Trecho original>
⁂
Perguntei o que ele achava da acusação de Erdogan, de que o Hizmet e o seu líder, Fethullah Gülen, estavam por trás do golpe: "São os secularistas autoritários, os kemalistas (seguidores de Kemal Atatürk, fundador do Estado turco moderno, que preconizou a separação entre religião e política) os responsáveis pelo golpe fracassado. Erdogan há muito tempo procura fazer uma caça às bruxas contra os gülenistas, acusando-os de tramar o processo de corrupção contra ele. O que é um absurdo. Isso é macartismo puro.Agora ele está acusando até os envolvidos no golpe de serem gülenistas, e usa esse argumento para avançar na limpeza de integrantes das Forças Armadas, do Judiciário e da polícia nos quais não confia".

Desde a tentativa de golpe, mais de 13 mil pessoas foram detidas. Outras 60 mil foram demitidas de empregos públicos, entre civis e militares. As licenças de 21 mil profissionais da educação foram revogadas, mais de 15 mil funcionários do Ministério da Educação foram demitidos e 1.577 reitores de universidades, exonerados. Parte deles era vinculada ao Hizmet, que afirma que foram fechados 35 hospitais, 15 universidades, 934 escolas particulares, 109 repúblicas estudantis, 104 fundações, 1.125 associações fechadas, 19 sindicatos, 38 jornais e portais de notícias.
⁂
Instrução A> Liste as medidas contra pessoas que o trecho sobre a tentativa de golpe na Turquia relata, cada uma com o número que o texto dá.

Material da tarefa>
⁂
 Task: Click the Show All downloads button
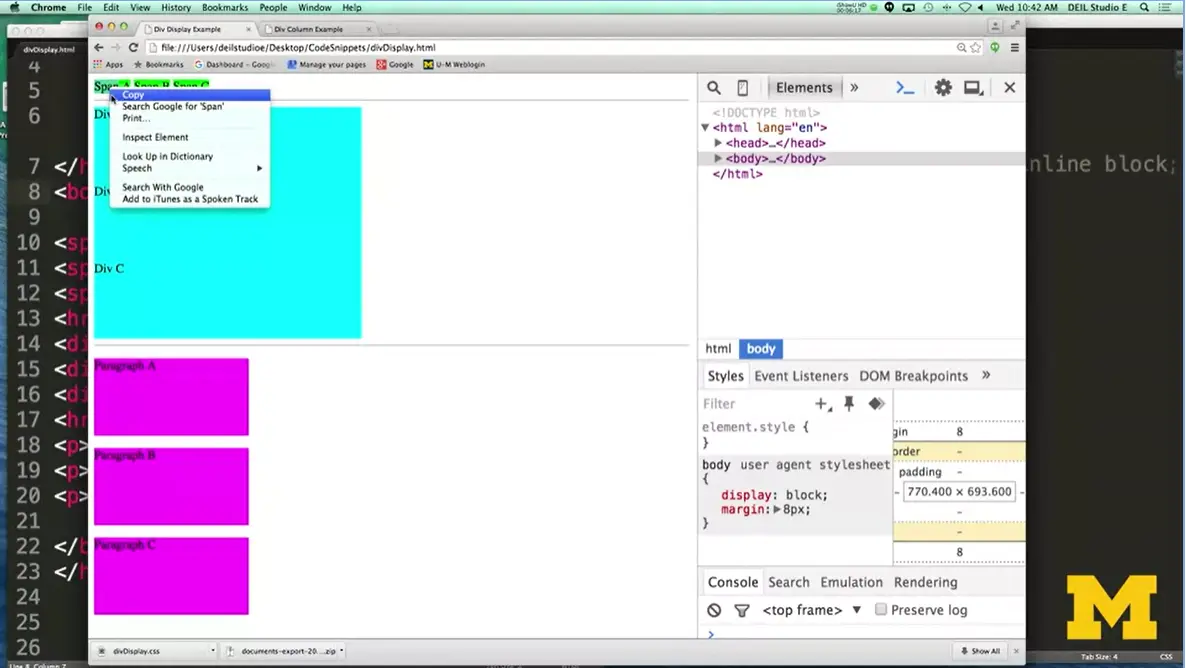click(980, 651)
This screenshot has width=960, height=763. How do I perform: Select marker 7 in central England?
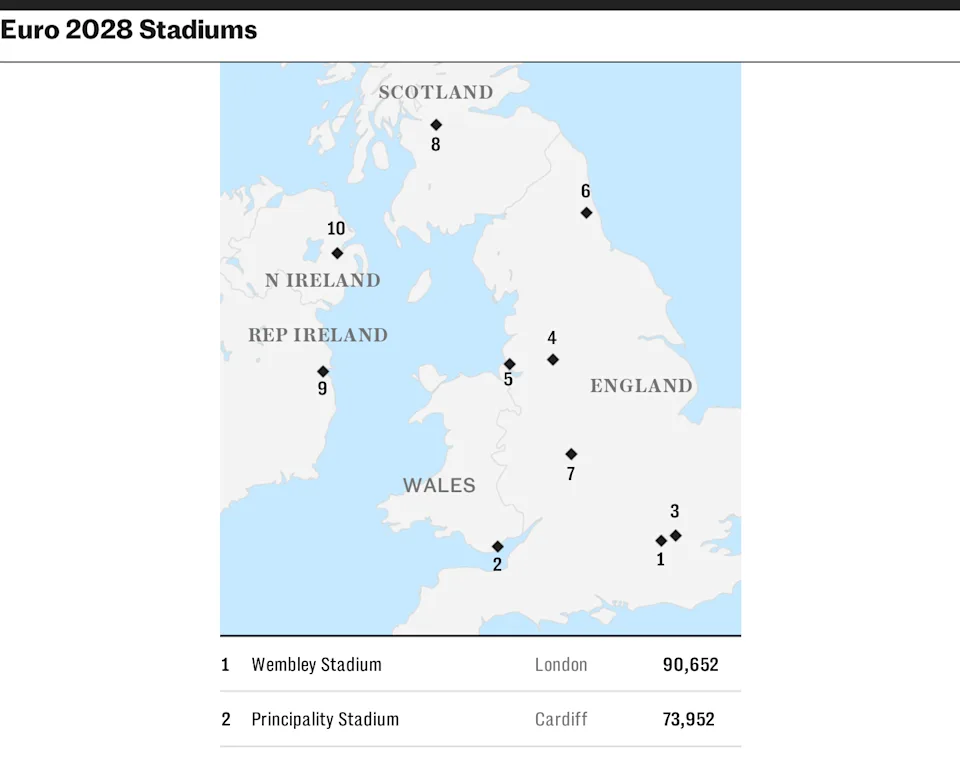coord(571,454)
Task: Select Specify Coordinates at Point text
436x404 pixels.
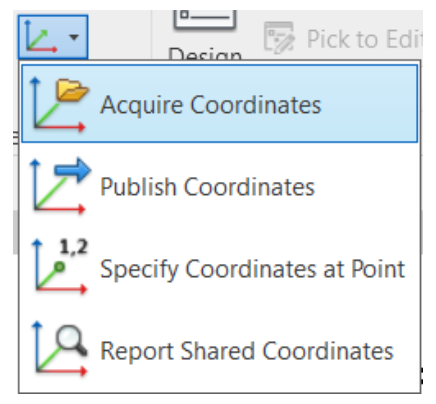Action: pos(253,269)
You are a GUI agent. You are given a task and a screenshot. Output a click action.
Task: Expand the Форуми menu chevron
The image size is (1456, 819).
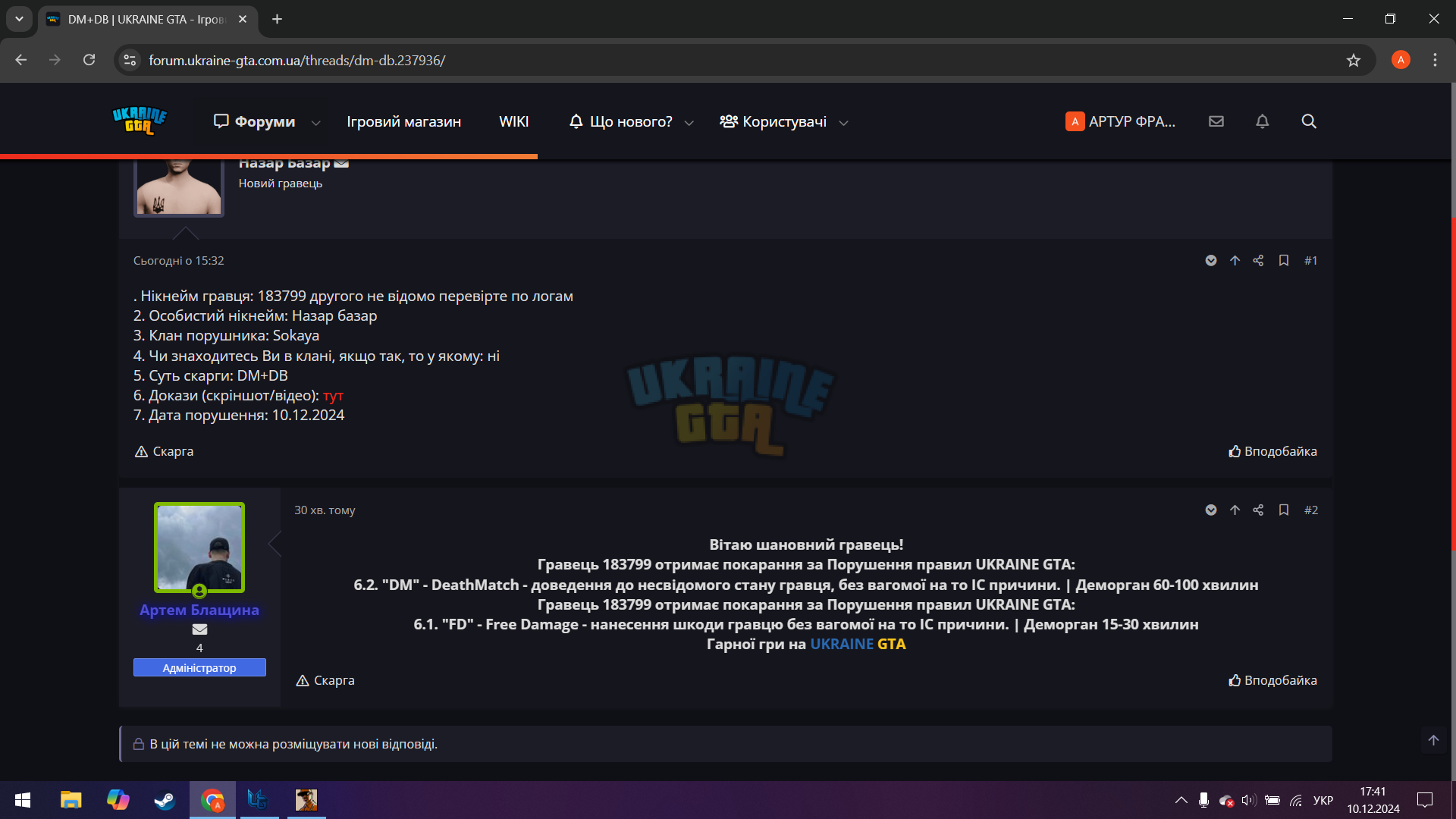click(x=316, y=122)
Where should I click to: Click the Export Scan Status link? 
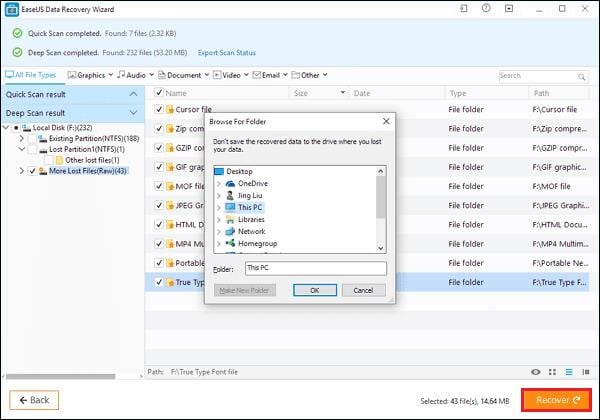pyautogui.click(x=226, y=52)
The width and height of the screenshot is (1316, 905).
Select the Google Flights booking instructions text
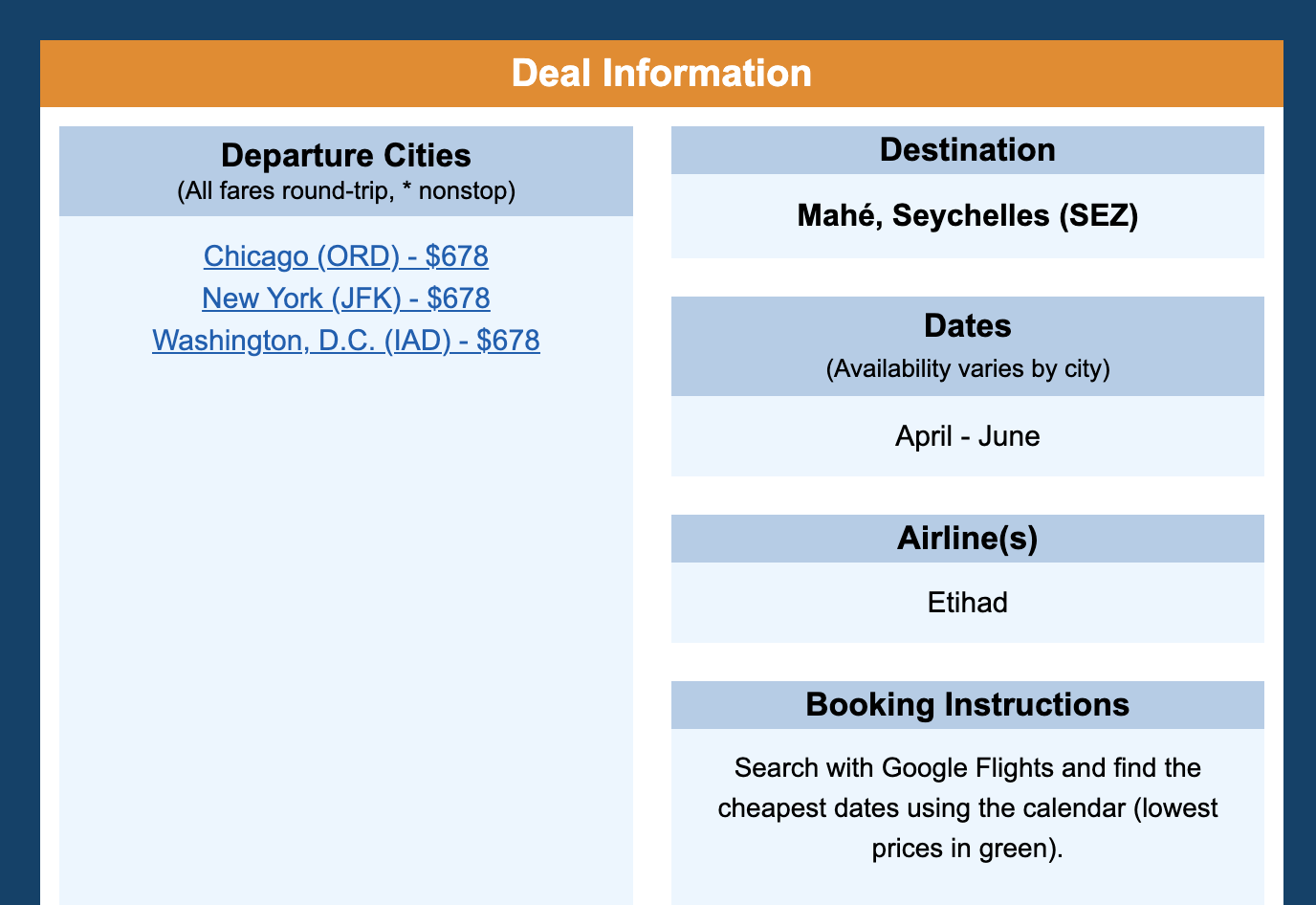coord(967,807)
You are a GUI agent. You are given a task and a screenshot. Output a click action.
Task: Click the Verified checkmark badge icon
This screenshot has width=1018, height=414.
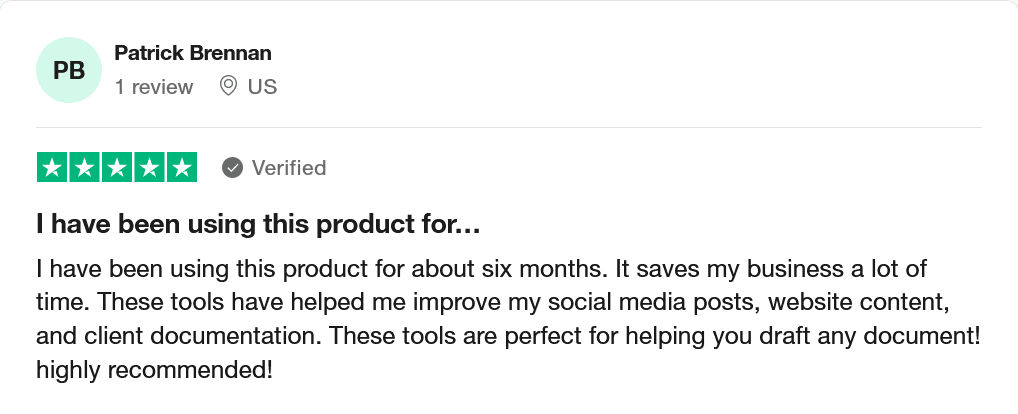[x=232, y=168]
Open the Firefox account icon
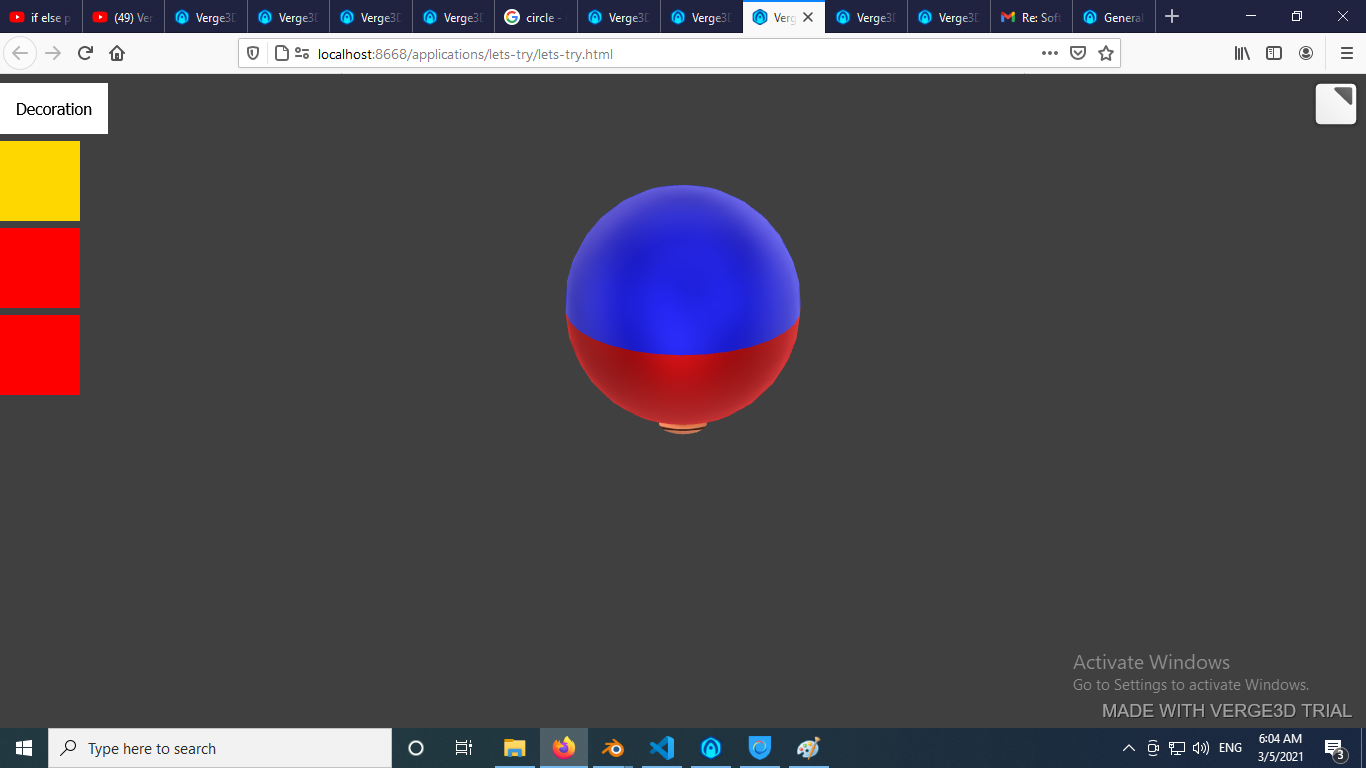 (x=1306, y=54)
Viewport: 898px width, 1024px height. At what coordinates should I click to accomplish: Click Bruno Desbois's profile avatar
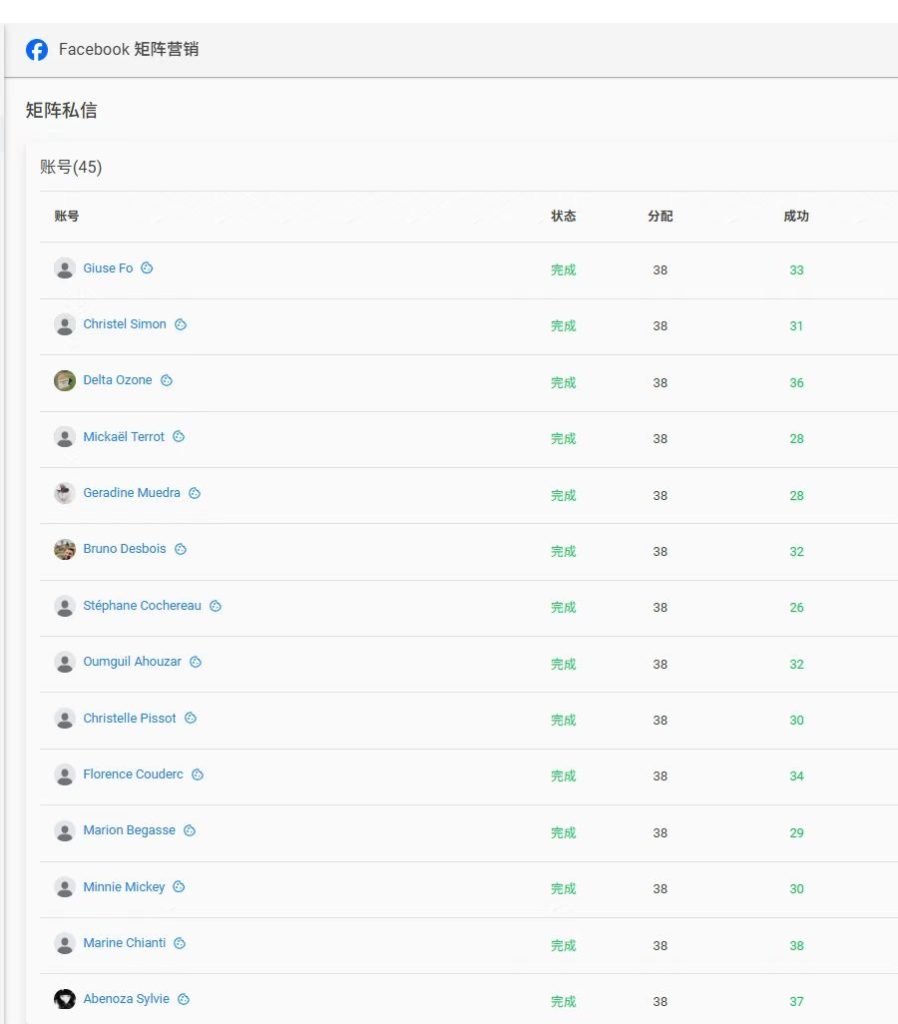click(x=65, y=549)
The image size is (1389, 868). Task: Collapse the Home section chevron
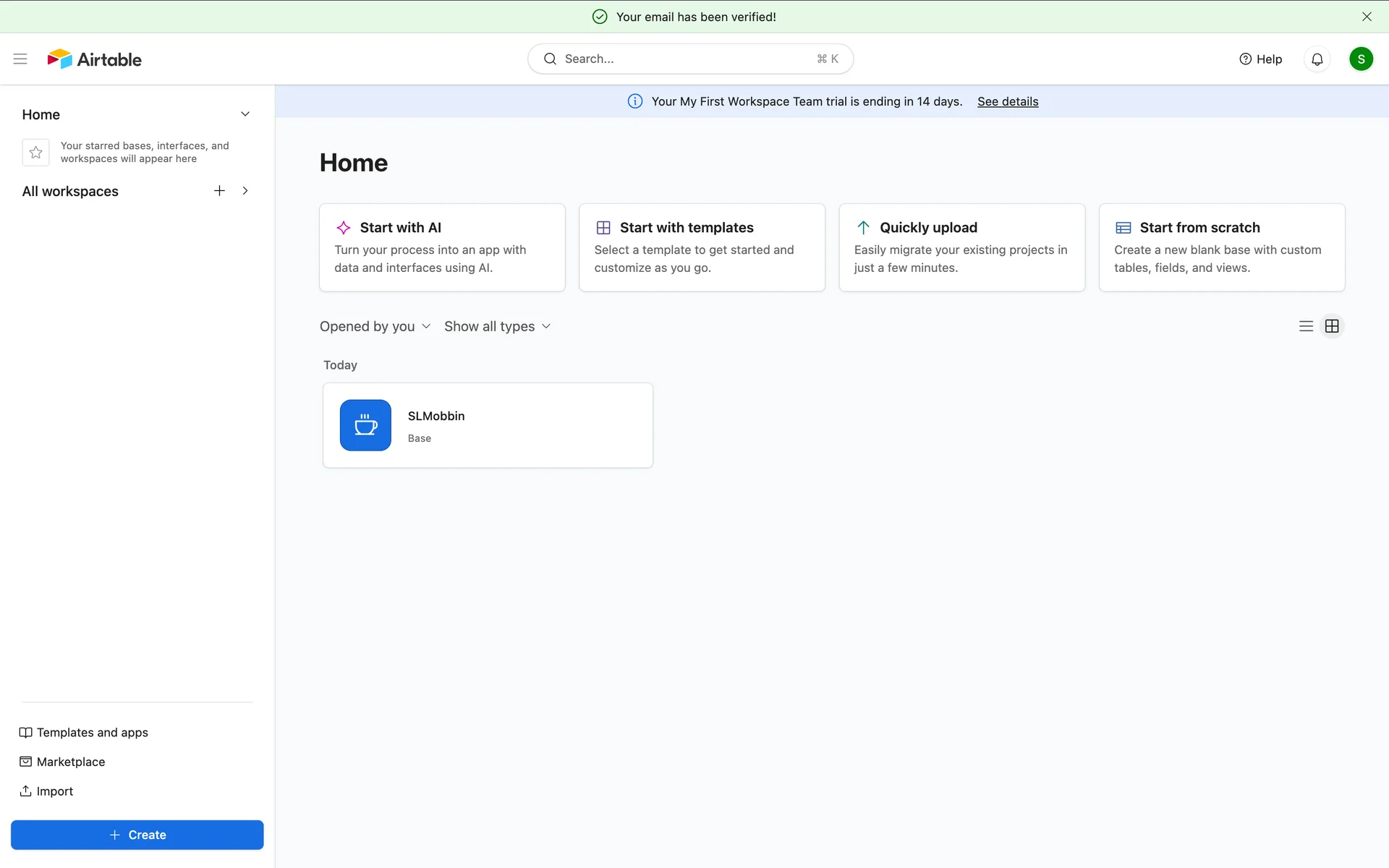coord(245,114)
⁂
Instrução B> Reproduza os registros a partir da linha que contém "The image size is (1389, 868)." e pare no fim deles. Não inclua as imagens.

Resposta redigida A>
- Mais de 13 mil pessoas detidas
- Outras 60 mil demitidas de empregos públicos, entre civis e militares
- Licenças de 21 mil profissionais da educação revogadas
- Mais de 15 mil funcionários do Ministério da Educação demitidos
- 1.577 reitores de universidades exonerados

Resposta redigida B>
The image size is (1389, 868). Task: Collapse the Home section chevron
coord(245,114)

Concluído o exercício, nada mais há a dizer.